■ What is needed: Count how many lines below contain the word "previous", then give that number alone.

(Saved data entries)
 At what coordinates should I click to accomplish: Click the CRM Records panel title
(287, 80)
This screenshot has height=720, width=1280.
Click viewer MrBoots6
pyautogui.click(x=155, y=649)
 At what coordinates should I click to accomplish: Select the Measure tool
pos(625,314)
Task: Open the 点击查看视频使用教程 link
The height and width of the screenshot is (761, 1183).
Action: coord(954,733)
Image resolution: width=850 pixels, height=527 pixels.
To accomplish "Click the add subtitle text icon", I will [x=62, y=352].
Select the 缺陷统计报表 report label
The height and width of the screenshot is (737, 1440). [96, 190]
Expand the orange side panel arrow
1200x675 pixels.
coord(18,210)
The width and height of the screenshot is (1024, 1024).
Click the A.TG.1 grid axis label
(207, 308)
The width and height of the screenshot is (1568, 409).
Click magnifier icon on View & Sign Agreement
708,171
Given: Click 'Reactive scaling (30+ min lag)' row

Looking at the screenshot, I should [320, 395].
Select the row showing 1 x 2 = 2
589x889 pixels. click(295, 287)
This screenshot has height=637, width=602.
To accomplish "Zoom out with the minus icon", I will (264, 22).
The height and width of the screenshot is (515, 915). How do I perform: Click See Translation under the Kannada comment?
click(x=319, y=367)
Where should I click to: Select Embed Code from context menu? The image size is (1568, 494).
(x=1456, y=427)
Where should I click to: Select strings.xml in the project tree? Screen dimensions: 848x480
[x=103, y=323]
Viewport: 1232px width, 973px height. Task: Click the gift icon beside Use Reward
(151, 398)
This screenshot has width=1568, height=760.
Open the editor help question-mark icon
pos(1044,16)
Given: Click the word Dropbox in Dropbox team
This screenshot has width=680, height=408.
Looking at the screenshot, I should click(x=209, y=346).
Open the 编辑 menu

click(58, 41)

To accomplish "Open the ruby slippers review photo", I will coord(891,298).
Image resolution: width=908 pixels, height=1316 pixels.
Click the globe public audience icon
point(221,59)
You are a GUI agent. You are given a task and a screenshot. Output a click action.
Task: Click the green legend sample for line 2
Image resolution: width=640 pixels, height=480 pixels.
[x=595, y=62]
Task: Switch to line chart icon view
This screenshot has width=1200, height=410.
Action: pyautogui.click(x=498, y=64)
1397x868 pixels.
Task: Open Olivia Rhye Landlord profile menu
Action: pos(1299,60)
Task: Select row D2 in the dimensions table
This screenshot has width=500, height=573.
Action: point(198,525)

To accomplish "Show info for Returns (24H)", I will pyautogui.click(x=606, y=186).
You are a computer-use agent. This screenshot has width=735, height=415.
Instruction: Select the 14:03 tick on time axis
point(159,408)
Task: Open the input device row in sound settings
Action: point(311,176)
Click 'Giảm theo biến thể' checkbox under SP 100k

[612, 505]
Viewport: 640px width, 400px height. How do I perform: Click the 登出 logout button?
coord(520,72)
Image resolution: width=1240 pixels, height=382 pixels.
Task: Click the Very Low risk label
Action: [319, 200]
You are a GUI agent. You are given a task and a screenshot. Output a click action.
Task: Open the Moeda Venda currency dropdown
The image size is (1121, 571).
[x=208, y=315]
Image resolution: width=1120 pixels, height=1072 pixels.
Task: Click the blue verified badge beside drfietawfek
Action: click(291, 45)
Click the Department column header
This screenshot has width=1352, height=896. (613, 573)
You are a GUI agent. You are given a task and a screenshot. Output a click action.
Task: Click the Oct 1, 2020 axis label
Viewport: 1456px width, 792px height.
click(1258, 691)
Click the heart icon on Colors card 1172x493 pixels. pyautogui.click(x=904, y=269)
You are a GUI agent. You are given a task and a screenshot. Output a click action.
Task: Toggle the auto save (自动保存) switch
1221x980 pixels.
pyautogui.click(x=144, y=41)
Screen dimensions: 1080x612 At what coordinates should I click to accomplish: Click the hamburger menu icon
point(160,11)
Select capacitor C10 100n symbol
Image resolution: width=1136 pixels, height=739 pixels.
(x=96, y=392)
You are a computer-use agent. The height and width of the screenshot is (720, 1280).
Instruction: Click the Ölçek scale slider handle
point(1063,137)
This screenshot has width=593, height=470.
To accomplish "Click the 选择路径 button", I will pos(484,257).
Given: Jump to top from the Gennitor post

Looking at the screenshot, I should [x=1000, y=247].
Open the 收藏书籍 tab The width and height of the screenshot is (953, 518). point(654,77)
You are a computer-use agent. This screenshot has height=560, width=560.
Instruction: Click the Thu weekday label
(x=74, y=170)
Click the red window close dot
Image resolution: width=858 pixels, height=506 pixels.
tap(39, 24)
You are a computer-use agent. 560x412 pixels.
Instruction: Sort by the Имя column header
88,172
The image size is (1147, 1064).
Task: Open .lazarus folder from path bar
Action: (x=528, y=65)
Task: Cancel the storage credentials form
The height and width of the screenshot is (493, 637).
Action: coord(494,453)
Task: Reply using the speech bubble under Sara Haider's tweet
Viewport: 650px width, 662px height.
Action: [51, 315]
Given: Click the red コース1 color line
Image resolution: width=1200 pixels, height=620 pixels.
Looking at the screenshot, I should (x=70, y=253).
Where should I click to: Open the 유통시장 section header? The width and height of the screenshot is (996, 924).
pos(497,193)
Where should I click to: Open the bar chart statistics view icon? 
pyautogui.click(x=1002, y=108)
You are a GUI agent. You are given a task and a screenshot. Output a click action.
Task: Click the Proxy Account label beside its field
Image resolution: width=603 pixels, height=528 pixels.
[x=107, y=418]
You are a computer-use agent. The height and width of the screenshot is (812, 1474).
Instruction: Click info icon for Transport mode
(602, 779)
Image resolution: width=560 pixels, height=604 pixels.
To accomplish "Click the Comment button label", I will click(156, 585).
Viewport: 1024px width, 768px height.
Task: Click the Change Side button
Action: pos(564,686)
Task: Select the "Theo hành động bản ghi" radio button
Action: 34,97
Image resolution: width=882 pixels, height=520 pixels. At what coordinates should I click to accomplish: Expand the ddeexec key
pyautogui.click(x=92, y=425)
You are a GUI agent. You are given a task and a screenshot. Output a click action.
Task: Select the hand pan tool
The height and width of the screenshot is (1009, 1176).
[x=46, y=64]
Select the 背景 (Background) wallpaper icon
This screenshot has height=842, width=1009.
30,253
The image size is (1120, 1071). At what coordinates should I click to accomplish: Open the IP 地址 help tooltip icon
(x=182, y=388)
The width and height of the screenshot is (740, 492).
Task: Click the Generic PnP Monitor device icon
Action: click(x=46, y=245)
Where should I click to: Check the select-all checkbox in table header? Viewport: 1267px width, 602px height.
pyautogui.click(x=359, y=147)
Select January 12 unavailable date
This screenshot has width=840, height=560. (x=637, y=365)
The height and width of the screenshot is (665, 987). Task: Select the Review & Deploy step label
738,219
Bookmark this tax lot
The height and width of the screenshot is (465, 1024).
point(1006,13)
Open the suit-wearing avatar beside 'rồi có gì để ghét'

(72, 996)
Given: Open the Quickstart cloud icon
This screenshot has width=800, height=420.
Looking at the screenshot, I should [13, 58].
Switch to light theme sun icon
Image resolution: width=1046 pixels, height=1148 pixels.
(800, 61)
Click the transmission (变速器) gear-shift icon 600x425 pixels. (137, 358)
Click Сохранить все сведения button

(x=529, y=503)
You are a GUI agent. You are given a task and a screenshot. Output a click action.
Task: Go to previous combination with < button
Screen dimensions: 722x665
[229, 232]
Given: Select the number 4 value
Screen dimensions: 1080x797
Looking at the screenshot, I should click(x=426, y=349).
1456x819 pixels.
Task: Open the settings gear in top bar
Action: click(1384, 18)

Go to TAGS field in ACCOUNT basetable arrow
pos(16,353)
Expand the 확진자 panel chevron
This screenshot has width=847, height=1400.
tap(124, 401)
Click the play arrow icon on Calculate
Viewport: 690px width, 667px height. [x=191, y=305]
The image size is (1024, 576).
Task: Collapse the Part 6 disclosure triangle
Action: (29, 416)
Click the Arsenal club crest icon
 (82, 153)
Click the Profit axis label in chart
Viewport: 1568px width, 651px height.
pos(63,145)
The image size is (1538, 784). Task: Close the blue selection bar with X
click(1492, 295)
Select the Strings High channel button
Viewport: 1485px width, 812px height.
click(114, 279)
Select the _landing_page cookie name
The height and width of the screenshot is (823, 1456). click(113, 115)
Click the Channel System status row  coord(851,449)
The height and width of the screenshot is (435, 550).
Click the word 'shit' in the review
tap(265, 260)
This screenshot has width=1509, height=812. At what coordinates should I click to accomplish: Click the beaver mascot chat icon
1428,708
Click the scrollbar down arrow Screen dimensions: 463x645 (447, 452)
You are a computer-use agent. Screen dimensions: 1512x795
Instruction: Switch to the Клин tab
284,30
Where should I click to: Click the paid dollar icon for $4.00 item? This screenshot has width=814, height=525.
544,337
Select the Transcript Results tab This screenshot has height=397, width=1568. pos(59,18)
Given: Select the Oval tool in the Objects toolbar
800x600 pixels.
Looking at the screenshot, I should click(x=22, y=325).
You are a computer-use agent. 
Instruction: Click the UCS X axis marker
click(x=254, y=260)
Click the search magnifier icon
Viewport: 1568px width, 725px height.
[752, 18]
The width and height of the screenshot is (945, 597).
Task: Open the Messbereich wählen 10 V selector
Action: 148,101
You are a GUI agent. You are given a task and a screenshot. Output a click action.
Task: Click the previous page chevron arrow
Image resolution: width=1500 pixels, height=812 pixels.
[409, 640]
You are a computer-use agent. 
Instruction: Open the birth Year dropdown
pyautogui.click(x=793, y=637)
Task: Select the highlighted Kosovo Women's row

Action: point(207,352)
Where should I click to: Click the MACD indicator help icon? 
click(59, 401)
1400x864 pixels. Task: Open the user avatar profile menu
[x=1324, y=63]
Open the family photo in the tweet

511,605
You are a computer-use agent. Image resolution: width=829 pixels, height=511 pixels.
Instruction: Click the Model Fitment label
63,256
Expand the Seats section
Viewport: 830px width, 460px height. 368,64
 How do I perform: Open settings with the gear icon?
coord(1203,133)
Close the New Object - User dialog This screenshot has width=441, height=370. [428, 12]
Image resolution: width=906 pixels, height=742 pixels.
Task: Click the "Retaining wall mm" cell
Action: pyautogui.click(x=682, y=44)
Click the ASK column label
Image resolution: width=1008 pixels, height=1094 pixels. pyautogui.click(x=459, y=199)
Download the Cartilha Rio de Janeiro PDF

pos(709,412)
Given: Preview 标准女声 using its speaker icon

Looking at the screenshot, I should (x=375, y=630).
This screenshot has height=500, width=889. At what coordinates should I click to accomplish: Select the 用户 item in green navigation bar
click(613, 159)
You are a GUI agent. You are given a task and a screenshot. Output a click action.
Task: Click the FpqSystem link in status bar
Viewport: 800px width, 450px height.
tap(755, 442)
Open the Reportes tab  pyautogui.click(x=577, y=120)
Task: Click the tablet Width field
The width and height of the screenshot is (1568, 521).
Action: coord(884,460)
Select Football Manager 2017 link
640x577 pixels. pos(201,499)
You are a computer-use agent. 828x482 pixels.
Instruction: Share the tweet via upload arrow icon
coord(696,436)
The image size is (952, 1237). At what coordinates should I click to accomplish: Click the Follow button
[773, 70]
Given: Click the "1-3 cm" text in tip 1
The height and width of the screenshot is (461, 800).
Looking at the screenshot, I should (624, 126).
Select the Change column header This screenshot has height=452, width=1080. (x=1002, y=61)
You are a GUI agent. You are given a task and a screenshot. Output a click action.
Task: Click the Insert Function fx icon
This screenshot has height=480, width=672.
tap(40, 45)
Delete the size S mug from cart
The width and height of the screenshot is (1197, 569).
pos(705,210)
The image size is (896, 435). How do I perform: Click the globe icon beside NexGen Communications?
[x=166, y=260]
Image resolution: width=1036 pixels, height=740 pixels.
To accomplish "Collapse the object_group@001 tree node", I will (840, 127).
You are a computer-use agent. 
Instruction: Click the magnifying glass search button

■ Solution to this exercise: 2